Department of Biomedical Engineering, University of Virginia, Charlottesville, VA 22908, USA.
Phys Biol. 2012 Aug;9(4):045004. doi: 10.1088/1478-3975/9/4/045004. Epub 2012 Aug 7.
Cellular signal transduction is coordinated by modifications of many proteins within cells. Protein modifications are not independent, because some are connected through shared signaling cascades and others jointly converge upon common cellular functions. This coupling creates a hidden structure within a signaling network that can point to higher level organizing principles of interest to systems biology. One can identify important covariations within large-scale datasets by using mathematical models that extract latent dimensions-the key structural elements of a measurement set. In this paper, we introduce two principal component-based methods for identifying and interpreting latent dimensions. Principal component analysis provides a starting point for unbiased inspection of the major sources of variation within a dataset. Partial least-squares regression reorients these dimensions toward a specific hypothesis of interest. Both approaches have been used widely in studies of cell signaling, and they should be standard analytical tools once highly multivariate datasets become straightforward to accumulate.

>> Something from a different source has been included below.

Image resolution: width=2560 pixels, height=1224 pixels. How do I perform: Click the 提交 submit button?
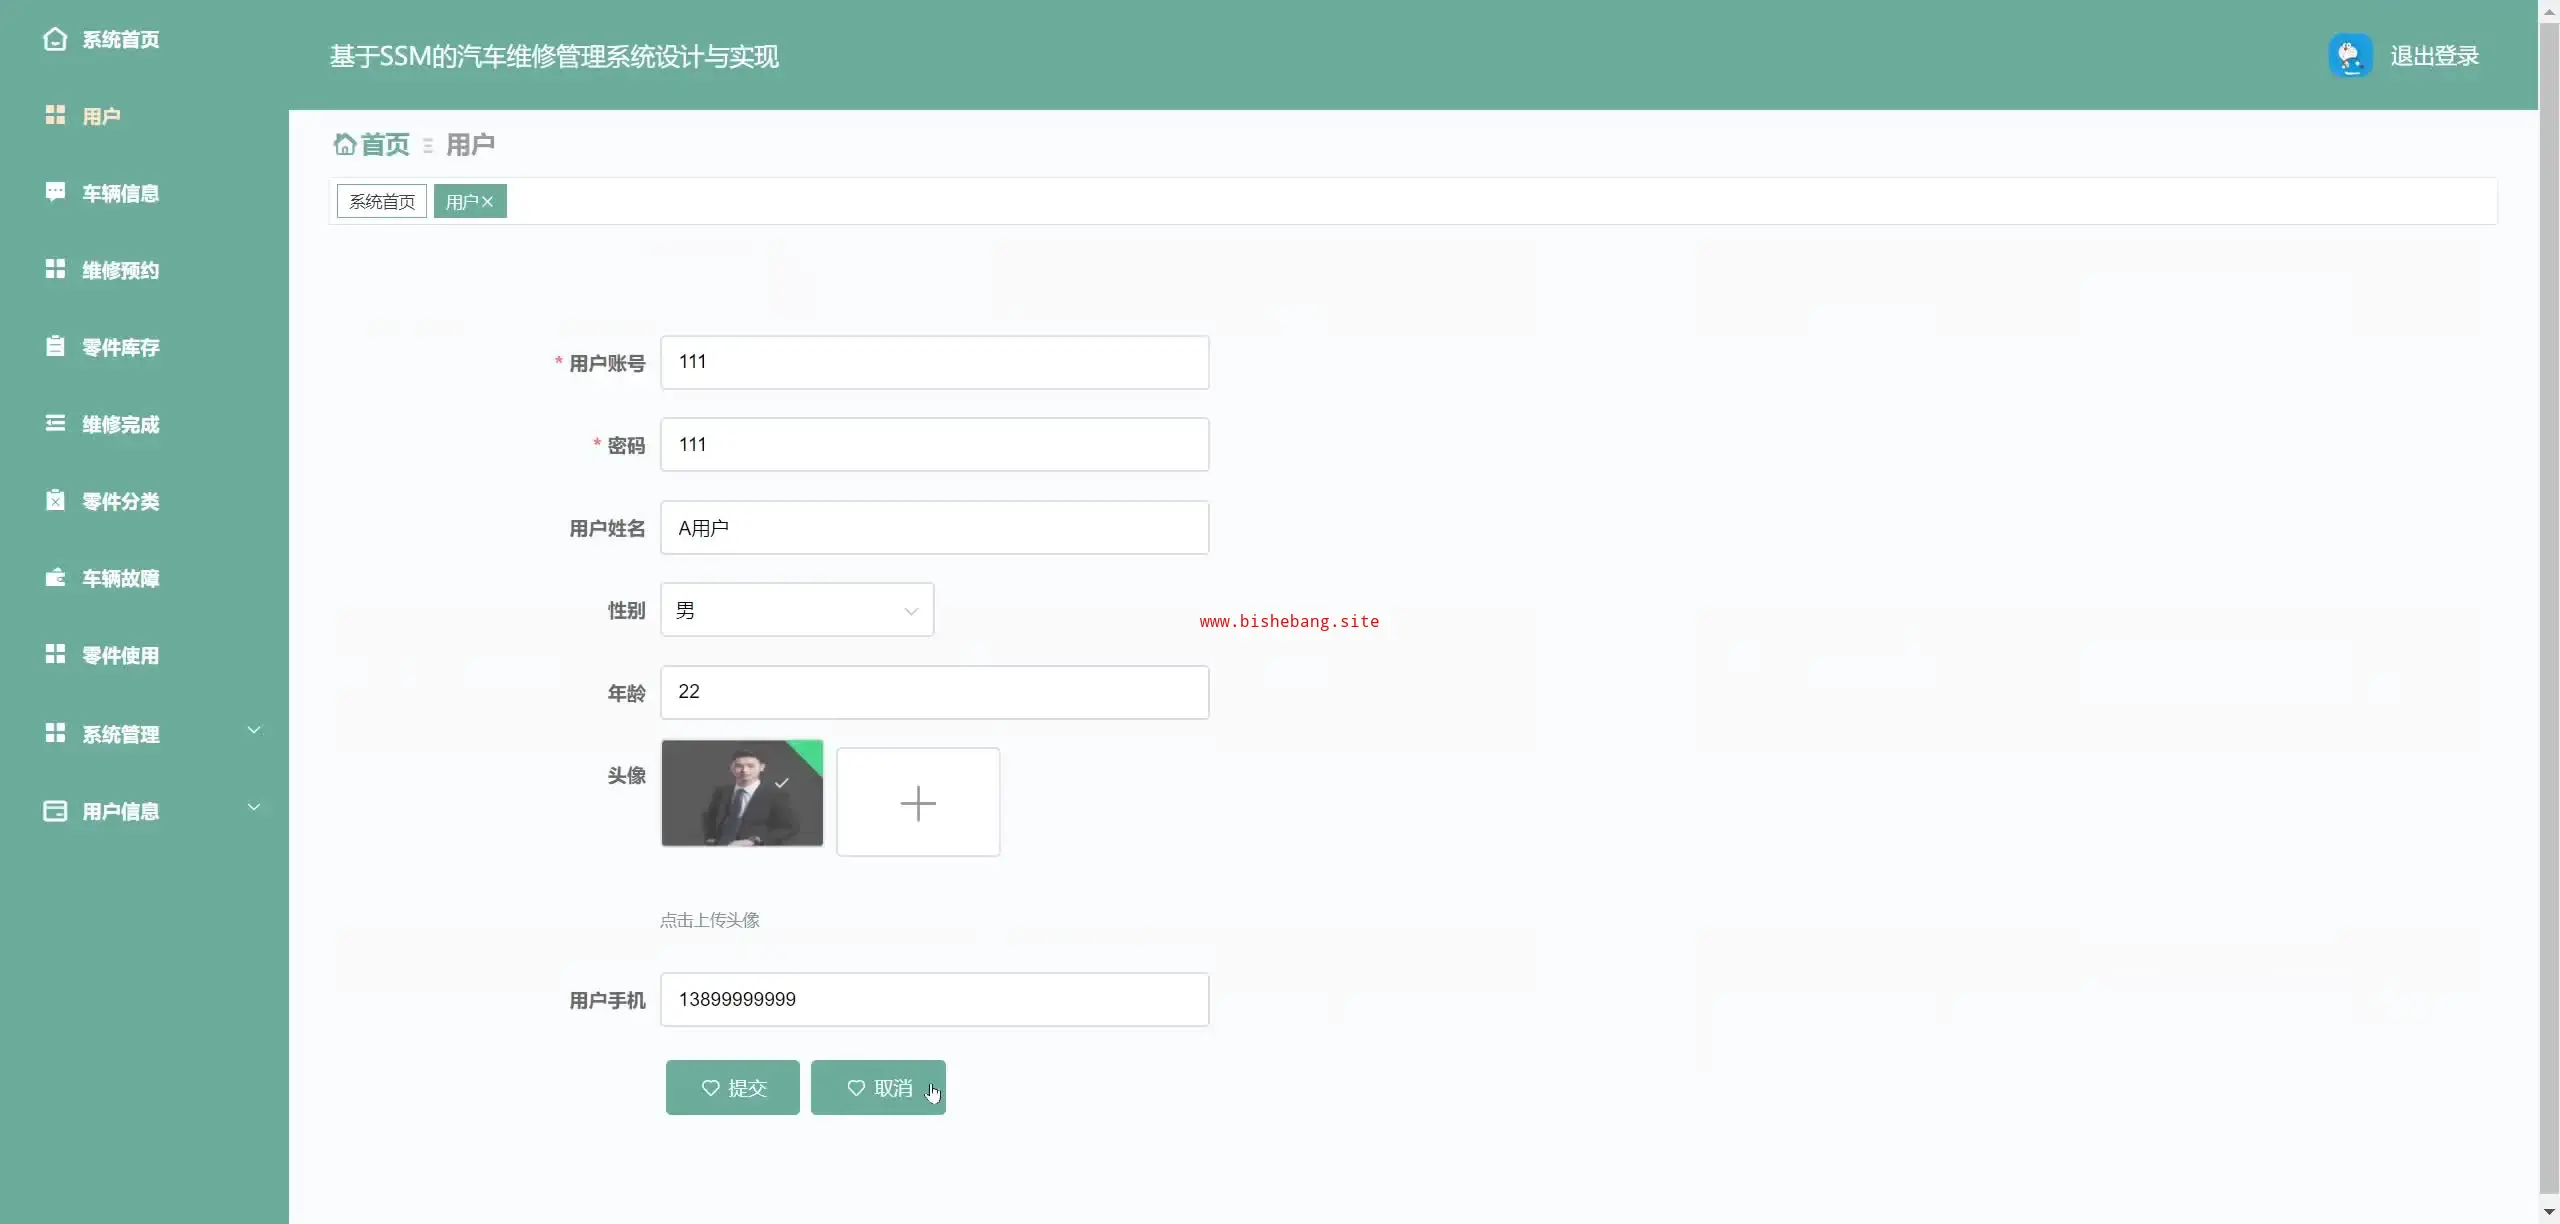point(732,1088)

细胞信号转导是通过细胞内许多蛋白质的修饰来协调的。蛋白质修饰不是独立的,因为一些通过共享的信号级联连接,而另一些则共同集中在共同的细胞功能上。这种耦合在信号网络中创建了一个隐藏的结构,它可以指向系统生物学感兴趣的更高层次的组织原则。通过使用数学模型,可以从大型数据集识别重要的协变,这些模型提取潜在维度——测量集的关键结构元素。在本文中,我们介绍了两种基于主成分的方法,用于识别和解释潜在维度。主成分分析为无偏检查数据集内主要变化源提供了一个起点。偏最小二乘回归将这些维度重新定向到特定的感兴趣假设。这两种方法在细胞信号研究中都得到了广泛的应用,一旦高度多变量数据集变得易于积累,它们就应该成为标准的分析工具。